#### COSA FARE:
(a) Nell'intervista sull'accordo tra Italia e Albania, trasforma in un elenco il paragrafo che comincia con «Senza addentrarci negli aspetti politici» e conserva i fatti principali.
(b) Dall'intervista sull'accordo tra Italia e Albania, restituisci senza modifiche il passo che parte dalle parole "Gino, innanzitutto, cosa" e si ferma dopo "accordo bilaterale vincolante.".

#### PAGINA:
#####
A partire da settembre 2022 stiamo registrando arrivi numericamente paragonabili al periodo 2014-2017, ovvero che si aggirano attorno ai 150-160 mila persone all’anno. Questa situazione sta spingendo l’Unione Europea nell’azione di esternalizzare le proprie frontiere. Il caso dell’accordo con tra Italia e Albania è un esempio. Roma ha firmato lo scorso 6 novembre, un memorandum d’intensa con Tirana in merito agli sbarchi e all’analisi delle domande di richiesta asilo presentate dagli aventi diritto.

Facciamo il punto con Gino Fontana, esperto di politica internazionale.

Gino Fontana

Gino, innanzitutto, cosa si intende per memorandum d’intesa?

In gergo diplomatico potremmo tradurlo con lettera d’intenti, ovvero un documento dove si riportano e chiariscono le posizioni dei Paesi firmatari, fissando i punti fondamentali per un futuro accordo bilaterale vincolante.

Ma cosa prevede l’accordo?

Senza addentrarci negli aspetti politici ed economici di tale accordo, il memorandum con l’Albania prevede la creazione di due strutture (gestite da personale italiano e sotto la giurisdizione delle leggi europee ed italiane), per verificare le domande di protezione internazionale o effettuare il rimpatrio, delle persone salvate nel Mediterraneo. Queste due strutture saranno gestite da personale italiano e i relativi costi saranno a carico del nostro Paese.

In questi giorni il dibattito politico è più acceso che mai…

Sì, è molto intenso, sia in Italia che in Albania. Nel nostro Paese, sono sorte polemiche in merito alla tutela e rispetto dei diritti umani. In particolare, l’accordo prevede che solamente gli uomini salvati in mare vengano trasferiti in questi centri. Quale sarà il criterio di selezione degli uomini che entreranno in Italia e quelli che verranno invece inviati nei centri in Albania? Non mancano le discussioni in merito ai costi che l’Italia dovrà sostenere, e, in ultimo, la ratifica in Parlamento dell’accordo.

E in Albania…

Non solo a Roma ma anche a Tirana si è acceso un intenso dibattito. Il premier Edi Rama potrebbe aver violato la Costituzione albanese in quanto prima di concedere, anche una minima parte della sovranità del territorio albanese ad uno Stato terzo, necessiterebbe innanzitutto dell’approvazione del Presidente della Repubblica Albanese Bajram Begaj.

Dicevamo all’inizio che i flussi migratori verso il nostro Paese stanno aumentando: ci sono differenze rispetto al passato?

Si, i numeri stanno aumentando, tuttavia, se questi sono paragonabili al periodo, 2014-2017 vi sono sostanziali differenze. Innanzitutto prendiamo i Paesi di provenienza dei migranti. Durante il periodo 2014-2017, i dati del Ministero dell’Interno hanno riscontrato che quasi l’80% degli arrivi irregolari nel nostro Paese provenivano dall’Africa subsahariana, in particolare dai Paesi dell’Africa occidentale come la Nigeria. Tra il 2020 e il 2022 invece abbiamo registrato importanti arrivi dal nord Africa, in particolare di tunisini ed egiziani, mentre a partire da settembre 2022 i principali Paesi di provenienza sono: Guinea, Tunisia, Costa d’Avorio, Bangladesh, Egitto, Siria e altre.
#####
#### DATI DISPONIBILI:

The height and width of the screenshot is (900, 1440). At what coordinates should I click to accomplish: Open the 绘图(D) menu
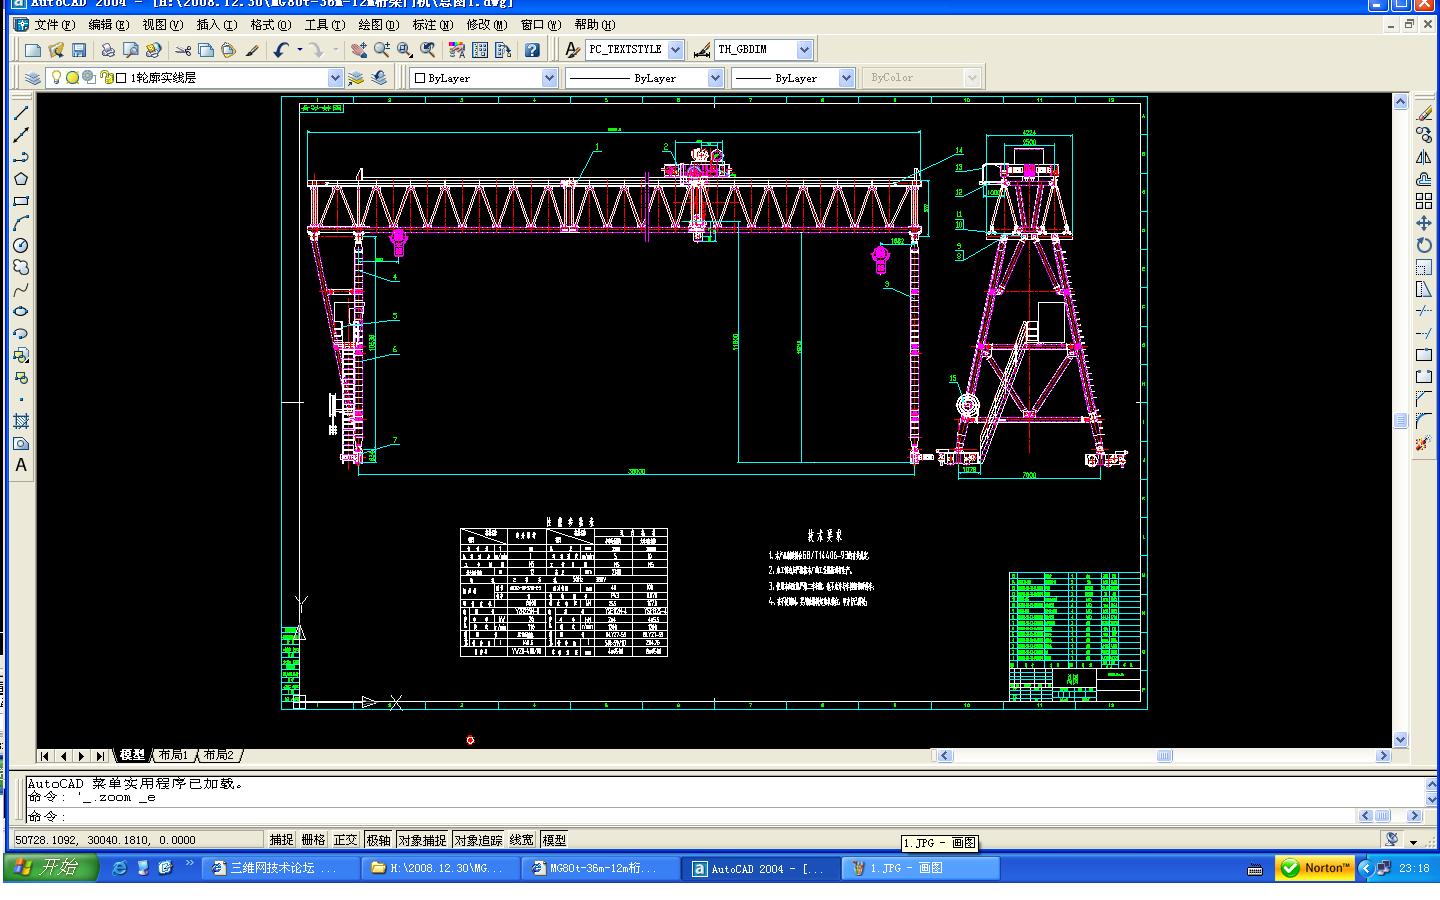click(377, 25)

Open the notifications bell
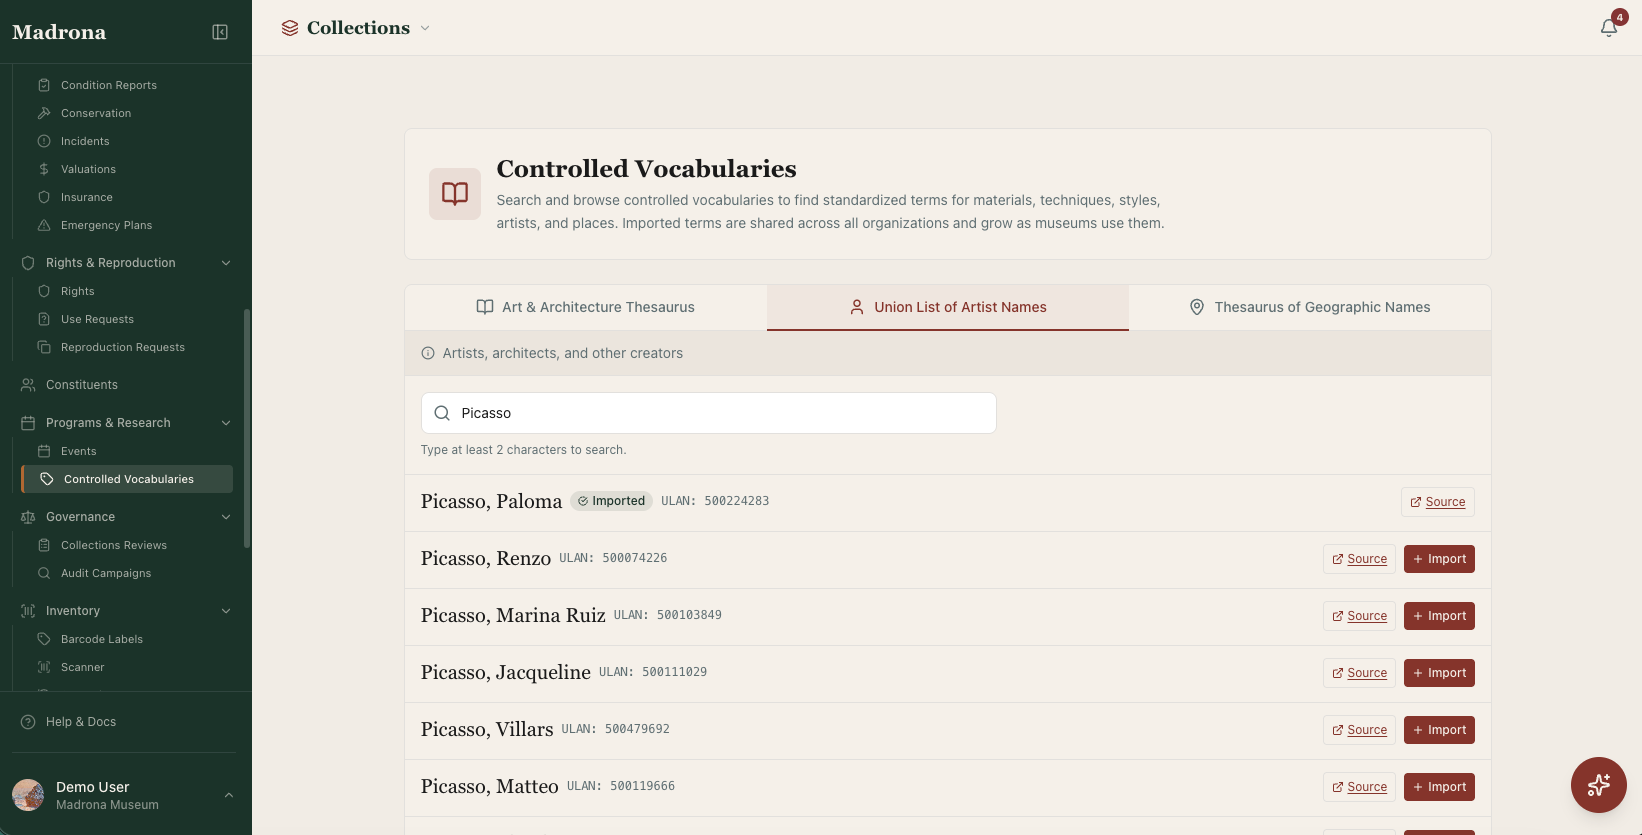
#####
#### RISPOSTE PER COMPITO:
(a)
- Il memorandum con l'Albania prevede la creazione di due strutture.
- Le strutture saranno gestite da personale italiano e sottoposte alla giurisdizione delle leggi europee e italiane.
- Serviranno a verificare le domande di protezione internazionale o a effettuare il rimpatrio delle persone salvate nel Mediterraneo.
- I costi saranno a carico dell'Italia.

(b)
Gino, innanzitutto, cosa si intende per memorandum d’intesa?

In gergo diplomatico potremmo tradurlo con lettera d’intenti, ovvero un documento dove si riportano e chiariscono le posizioni dei Paesi firmatari, fissando i punti fondamentali per un futuro accordo bilaterale vincolante.